Despite the state's economic troubles, there were few signs of voter anger. Incumbent Democratic mayors Charles Meeker of Raleigh, Bill Bell of Durham, Keith Holliday of Greensboro and Marshall Pitts Jr. of Fayetteville easily won re-election.
So did Mayor Pat McCrory of Charlotte, a Republican.
Many of North Carolina's municipal elections are officially nonpartisan. But both political parties have been plowing money and elbow grease into the local races, hoping to develop a political farm system.
That farm system has yet to produce many major-league stars. No big-city mayor has risen to the political big time in recent memory, although Republicans once had hopes for former Raleigh Mayor Tom Fetzer.

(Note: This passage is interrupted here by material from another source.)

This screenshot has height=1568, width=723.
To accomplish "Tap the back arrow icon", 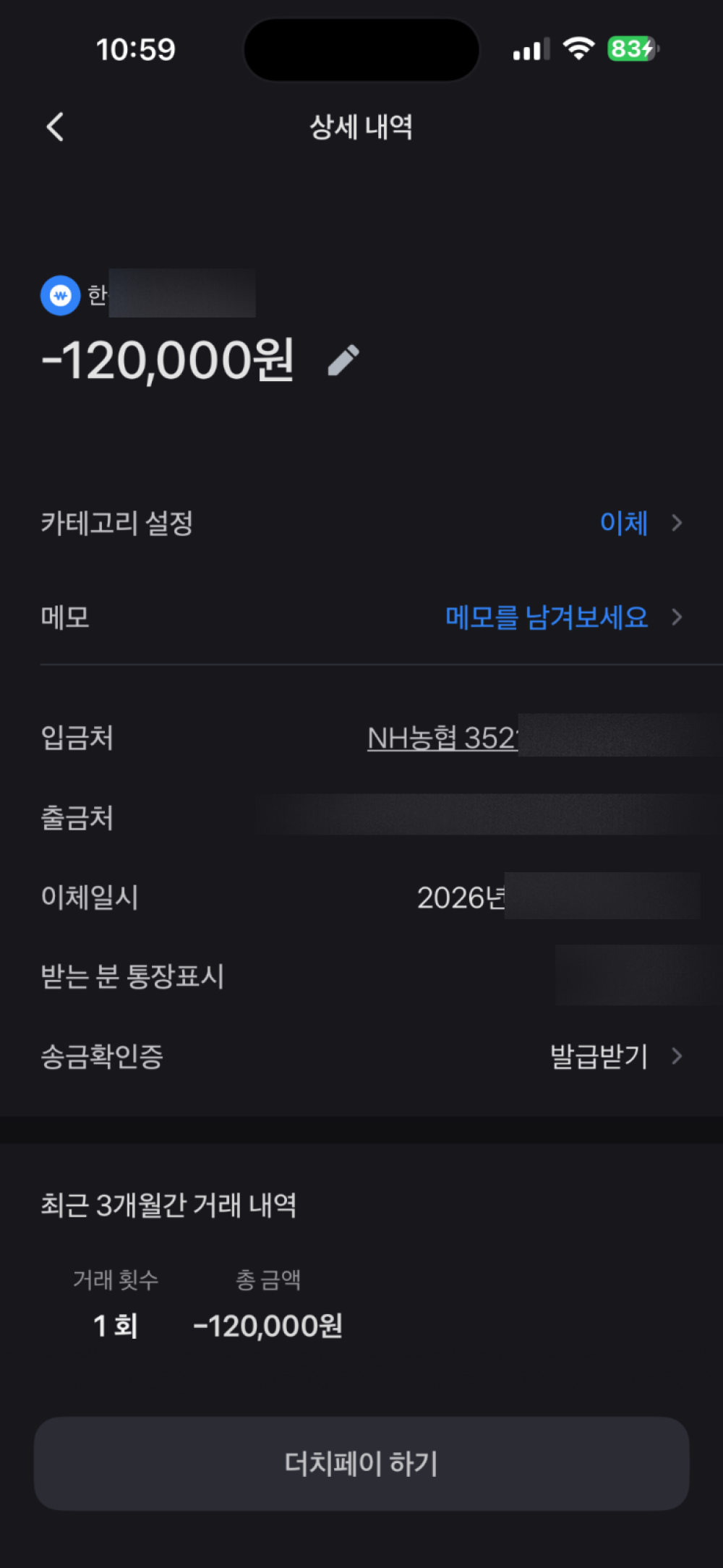I will [x=56, y=127].
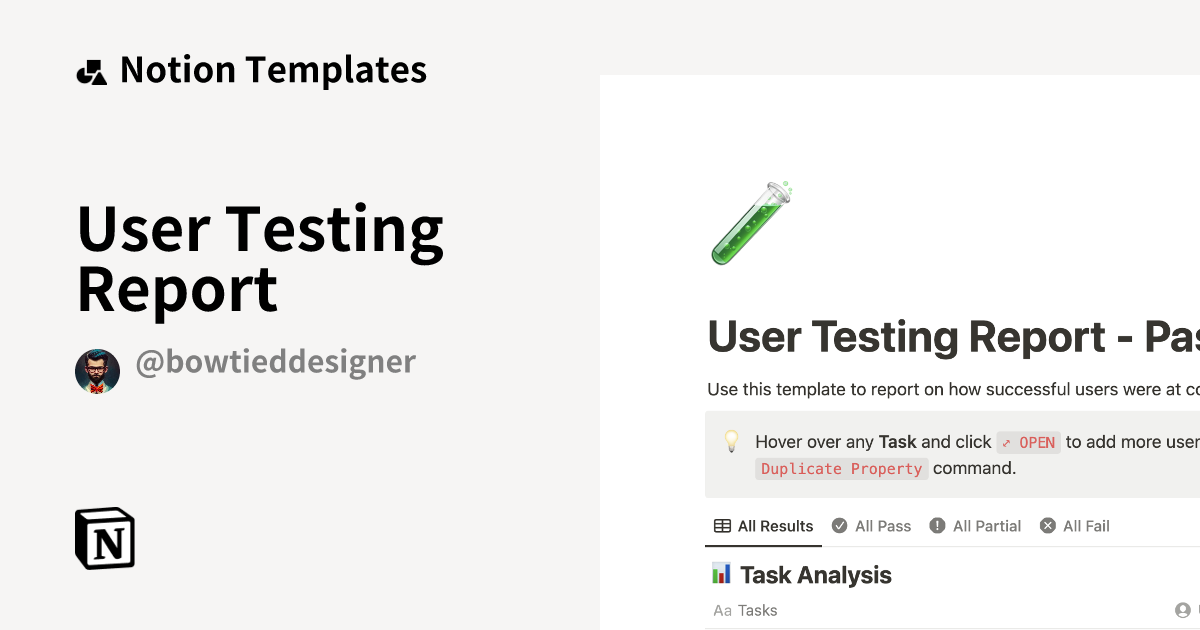Image resolution: width=1200 pixels, height=630 pixels.
Task: Open the Task Analysis database title
Action: pos(815,575)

Charlotte's mayors have been the most politically ambitious. Eddie Knox ran for governor in 1984, Harvey Gantt ran for the Senate in 1990 and 1996, and Richard Vinroot ran for governor in 1996 and 2000 and is running again next year. But so far, the mayors are 0-for-5.

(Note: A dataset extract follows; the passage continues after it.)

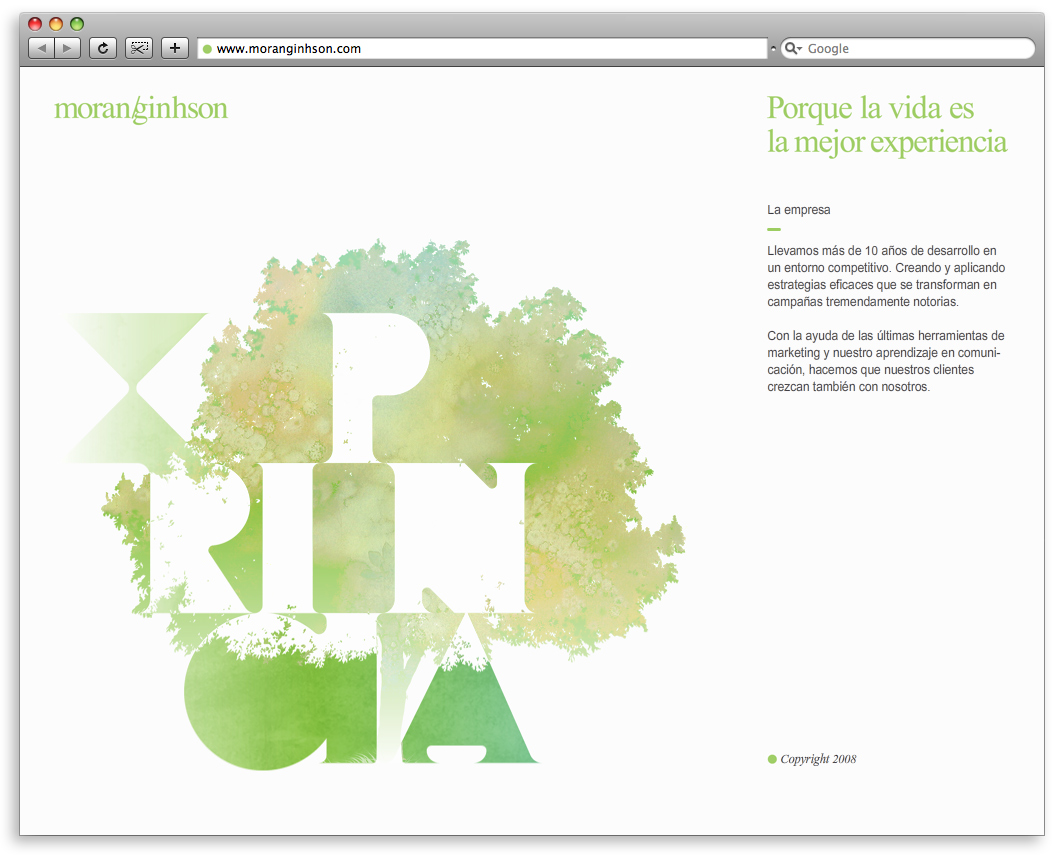Image resolution: width=1057 pixels, height=860 pixels.
Task: Click the browser Back arrow button
Action: (x=42, y=48)
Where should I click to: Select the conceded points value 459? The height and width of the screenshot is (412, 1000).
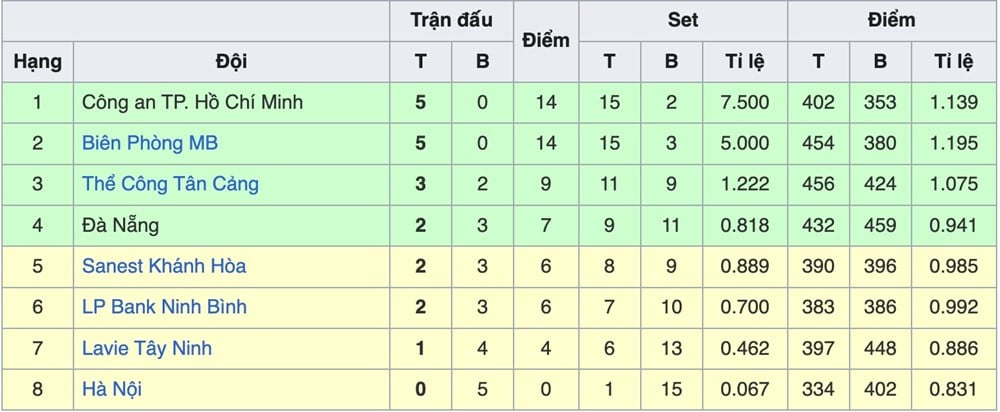coord(880,225)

Cary, the suburb on steroids, was the only major town where an incumbent was thrown out. Democratic incumbent Glen Lang was eliminated in a primary, and retired Republican banker Ernie McAlister defeated Democrat Julie Aberg Robison in Tuesday's runoff.

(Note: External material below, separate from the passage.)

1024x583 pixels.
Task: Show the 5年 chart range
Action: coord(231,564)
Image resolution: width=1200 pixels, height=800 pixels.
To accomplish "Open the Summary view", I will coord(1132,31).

The Cary mayoral election was about several things:
Lang's difficult personality rubbed many people the wrong way. The Republican Party put on a major push for McAlister, including recorded phone calls from Elizabeth Dole. Cary is a Republican-leaning town. And Lang's slow-growth policies were very popular when he was elected four years ago, but since then the economy has gone into a recession.
While Cary is one of North Carolina's more prosperous towns, the community has been hit harder by the recession than many people realize. Many Research Triangle Park companies, such as Nortel, have had large layoffs.
On many streets in Cary, such as mine, these are hard times.
With people worried about their jobs, Lang's slow-growth policies seemed far less appealing now. And he was thrown out like so much political trash
.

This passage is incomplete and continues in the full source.